Zinger Key Points
- Southwest shares fall 3% despite Q3 earnings beating estimates, board agreement with Elliott Investment Management.
- CEO Bob Jordan flags potential 2025 Boeing delivery delays if the ongoing machinist strike, already over five weeks long, continues.
Southwest Airlines Co. LUV shares fell by 3% during morning Thursday trading in New York, despite the airline reporting better-than-expected third-quarter earnings and reaching a pivotal agreement with activist investor Elliott Investment Management.
While the earnings beat and settlement should have been positive catalysts, concerns about potential Boeing delivery delays seem to have dampened investor sentiment.
Southwest Earnings Beat Expectations
Southwest posted an adjusted earnings per share (EPS) of $0.15, exceeding analyst estimates, which had predicted a breakeven quarter.
Revenue also outperformed expectations, coming in at $6.87 billion, above the forecasted $6.735 billion, as per Benzinga Pro data.
The airline credited stronger-than-expected travel demand for its earnings beat, and the positive revenue numbers indicate that despite recent challenges, Southwest has maintained solid financial performance. However, market reactions were muted, as investors appeared focused on other concerns.
Elliott Deal: Board Shakeup And Settlement
In addition to its earnings report, Southwest ended a prolonged and bitter boardroom battle with Elliott Investment Management by agreeing to a board restructuring.
As part of the deal, six new directors will join Southwest's board, including five nominees from Elliott.
Notably, Elliott will not achieve majority control of the board, a significant shift from its initial demands. Elliott had originally taken a $2 billion stake in Southwest in June, seeking strategic changes and criticizing CEO Bob Jordan and executive chairman Gary Kelly for what the fund viewed as years of underperformance.
Elliott has since withdrawn its request for a special shareholders meeting after Southwest agreed to the board changes, which include commitments around voting, confidentiality, and standstill agreements.
As part of the agreement, Gary Kelly, executive chairman and former CEO of Southwest, will accelerate his retirement and leave next month, while Bob Jordan will retain the role of CEO.
The board will expand to 13 members, including four former airline CEOs. Elliott’s nominees joining Southwest's board include:
- David Cush, former CEO of Virgin America
- Gregg Saretsky, former CEO of WestJet
- Sarah Feinberg, former MTA Chair
- Dave Grissen, former Marriott International MAR executive
- Patricia Watson, experienced board director
- Pierre Breber, former CFO of Chevron Corp. CVX
These changes represent the largest number of board seats Elliott has ever gained through a settlement in the U.S. market.
During an interview with CBNC, CEO Bob Jordan expressed optimism about the new board members, stating, "They're going to make great additions to the board that each bring unique skills." He also reassured that the newcomers are committed to Southwest's culture, which he believes sets the airline apart from its competitors.

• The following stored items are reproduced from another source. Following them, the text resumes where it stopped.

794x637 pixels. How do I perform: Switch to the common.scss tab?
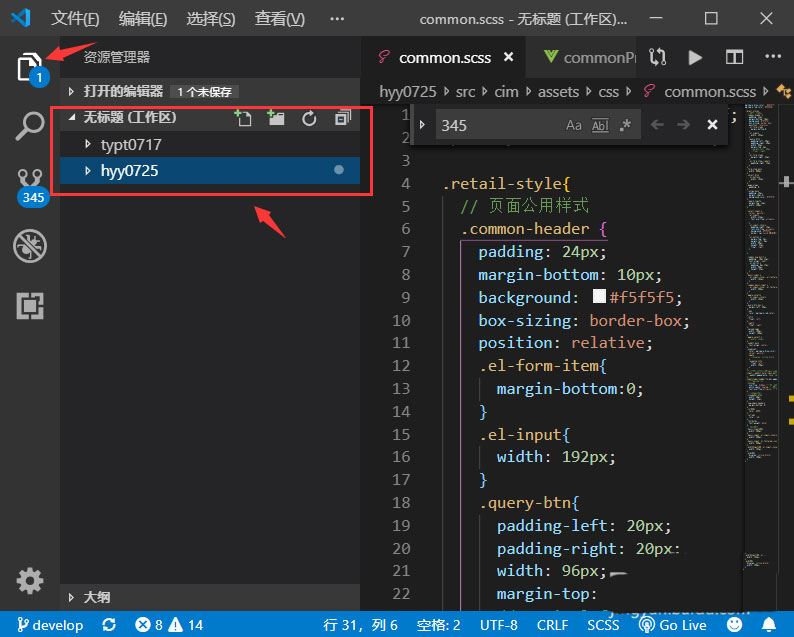coord(444,57)
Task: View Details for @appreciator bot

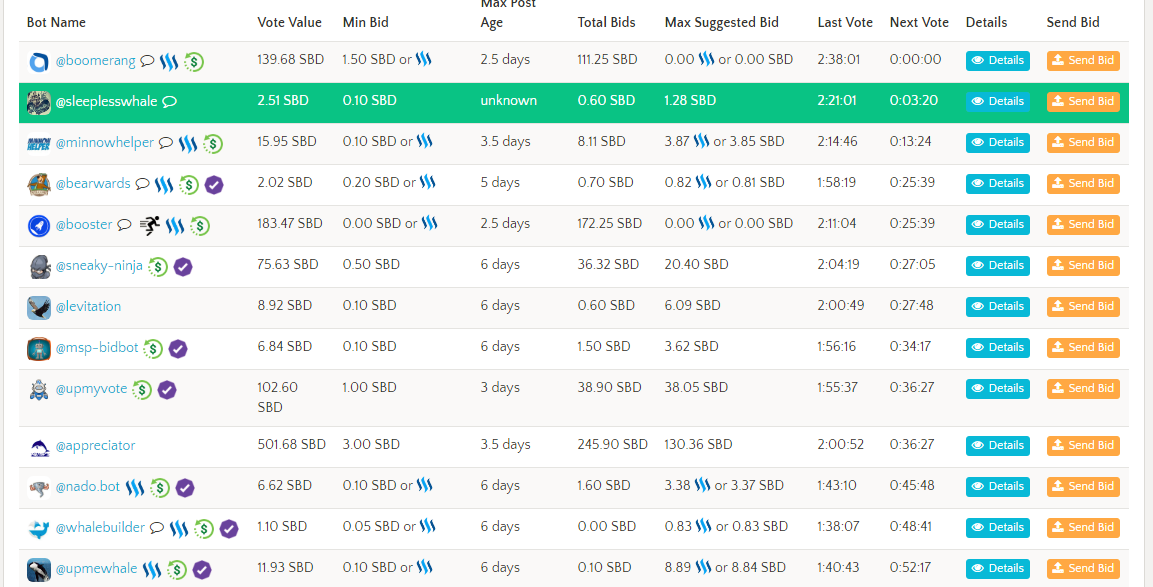Action: click(x=997, y=446)
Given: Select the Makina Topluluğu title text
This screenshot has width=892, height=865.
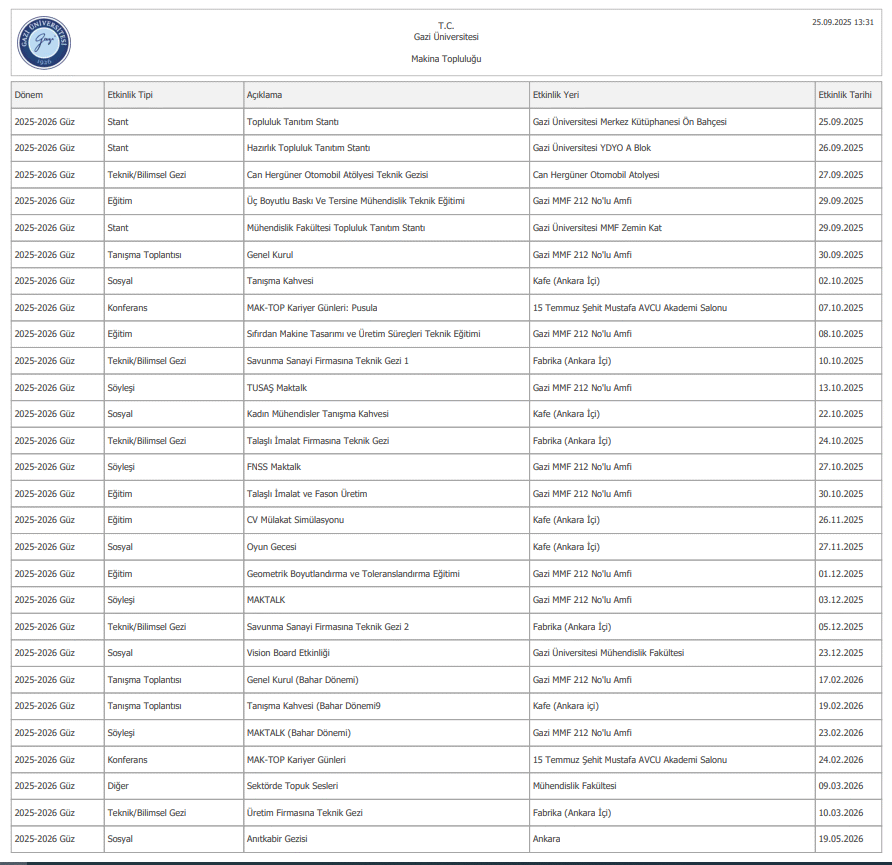Looking at the screenshot, I should click(446, 59).
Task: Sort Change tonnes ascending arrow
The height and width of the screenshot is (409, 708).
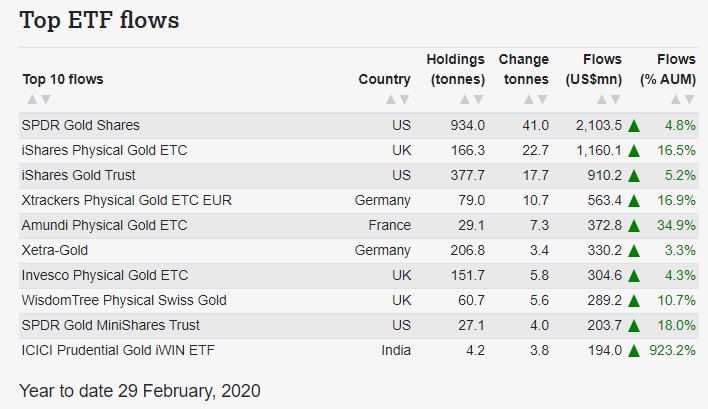Action: (531, 99)
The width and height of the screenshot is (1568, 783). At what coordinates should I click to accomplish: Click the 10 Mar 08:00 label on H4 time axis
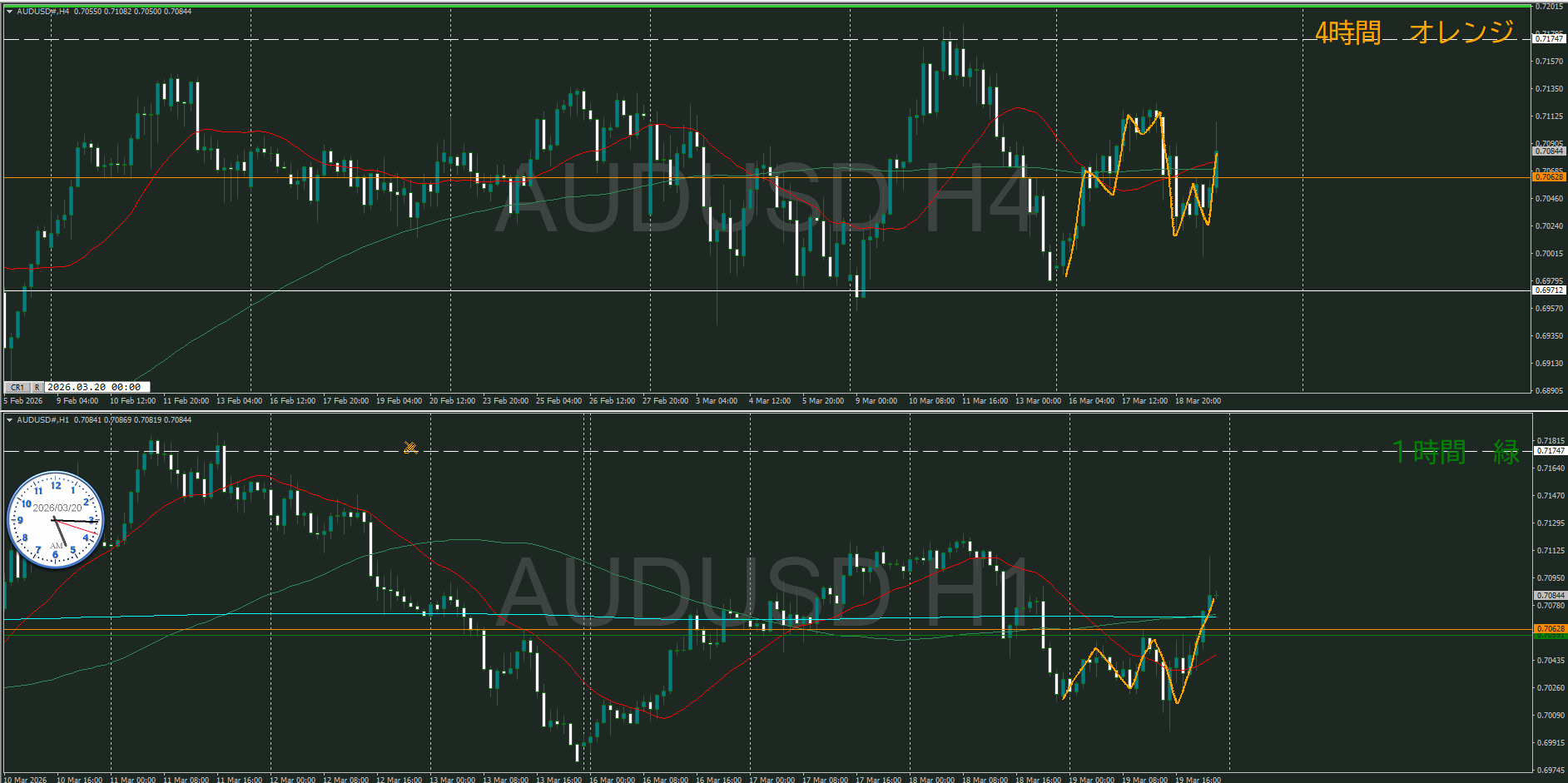[931, 401]
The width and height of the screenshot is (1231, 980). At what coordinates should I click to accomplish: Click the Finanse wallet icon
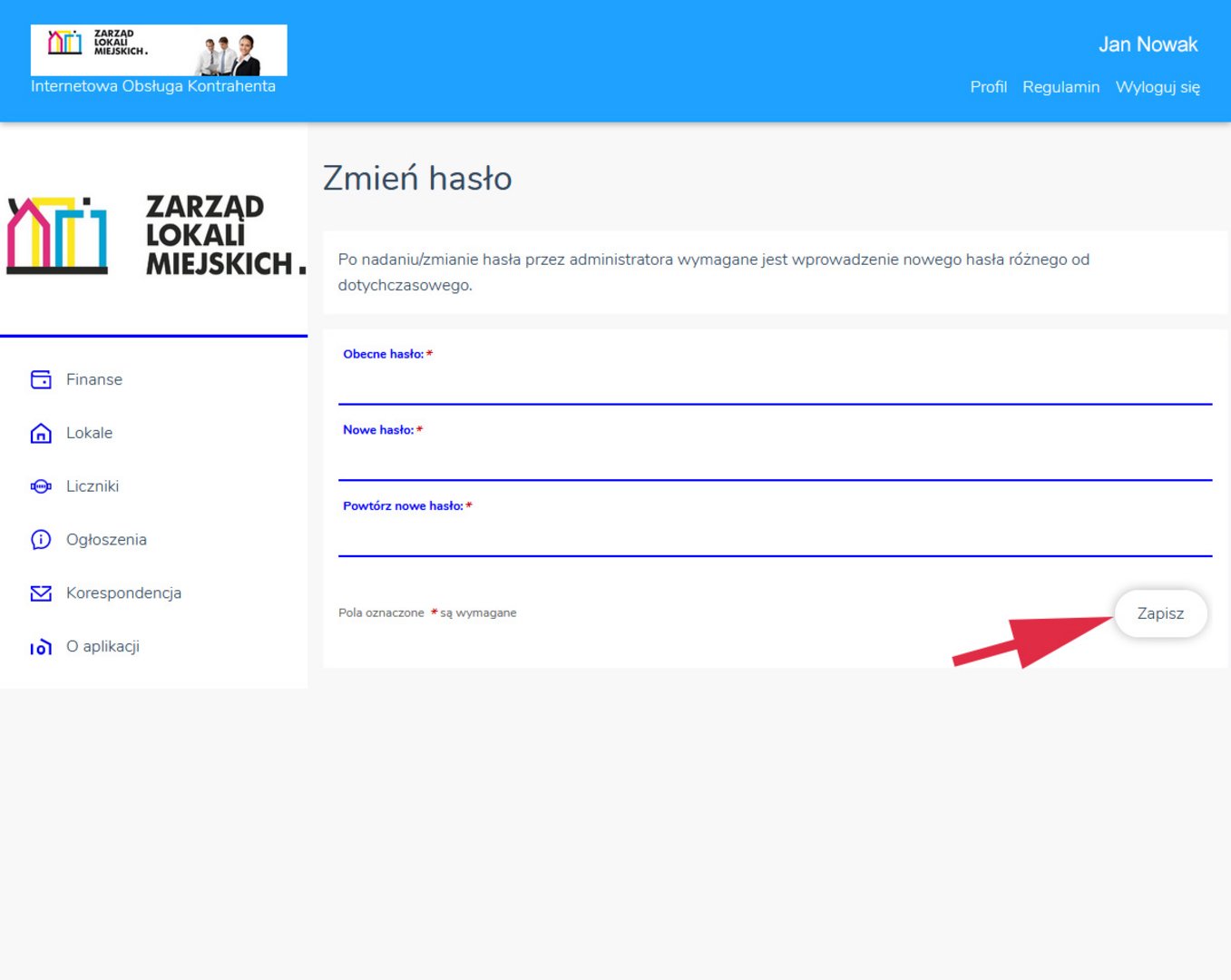[41, 379]

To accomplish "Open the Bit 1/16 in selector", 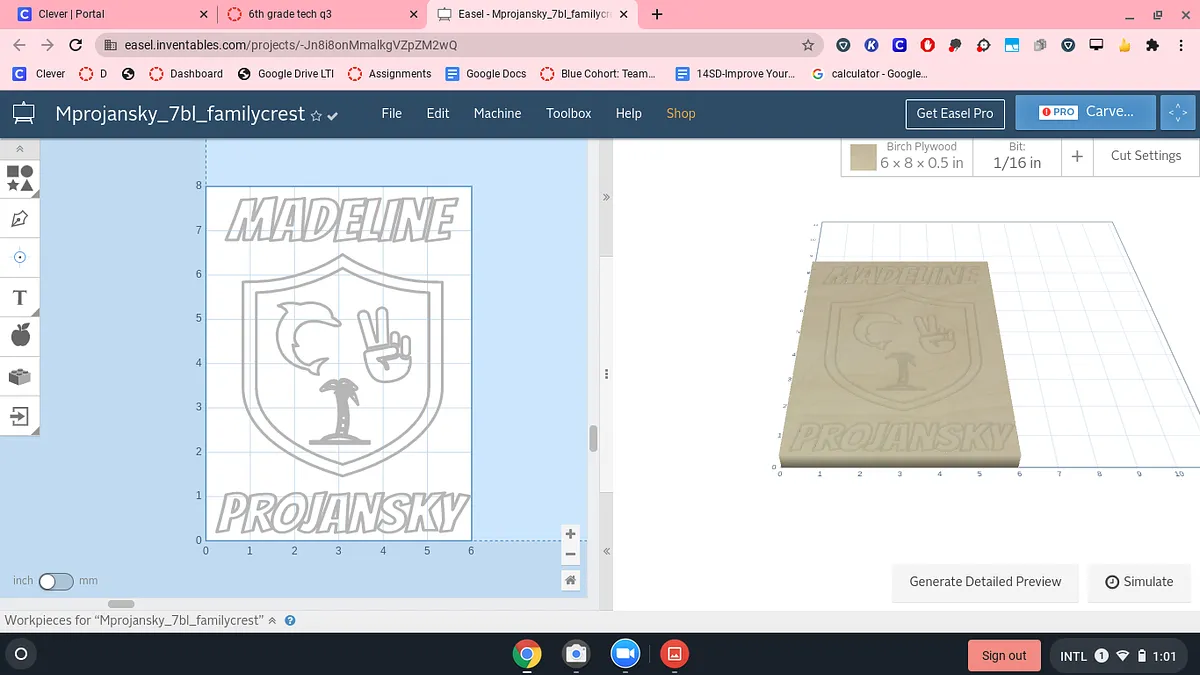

In a press release, Elliott partner John Pike and portfolio manager Bobby Xu stated, "We are pleased to have come to an agreement with Southwest… They are all highly qualified and will bring diverse skills and backgrounds to the task of overseeing Southwest under the leadership of a new Board Chairman."
Boeing Strike Threatens 2025 Deliveries
While the Elliott deal resolves internal management issues, Southwest still faces external challenges, particularly related to Boeing Co. BA
On Wednesday, machinists rejected Boeing’s latest labor proposal, with 64% voting against it, extending a strike that has disrupted most of the company's Seattle-area production for over five weeks.
“This rejection adds further uncertainty, costs, and recovery delays as the strike approaches day 40. We anticipate further concessions of wages will be required for a deal to pass,” Bank of America analyst Ronald J. Epstein said in a note Thursday.
Southwest CEO Bob Jordan told CNBC that the ongoing strike at represents a potential risk to aircraft deliveries planned for 2025.
Jordan noted that Southwest had already planned for about 20 aircraft deliveries in 2024 and had received 19 planes so far, staying largely on track.
The manager cautioned that if the Boeing machinists’ strike continues, the airline may have to replan its 2025 delivery schedule.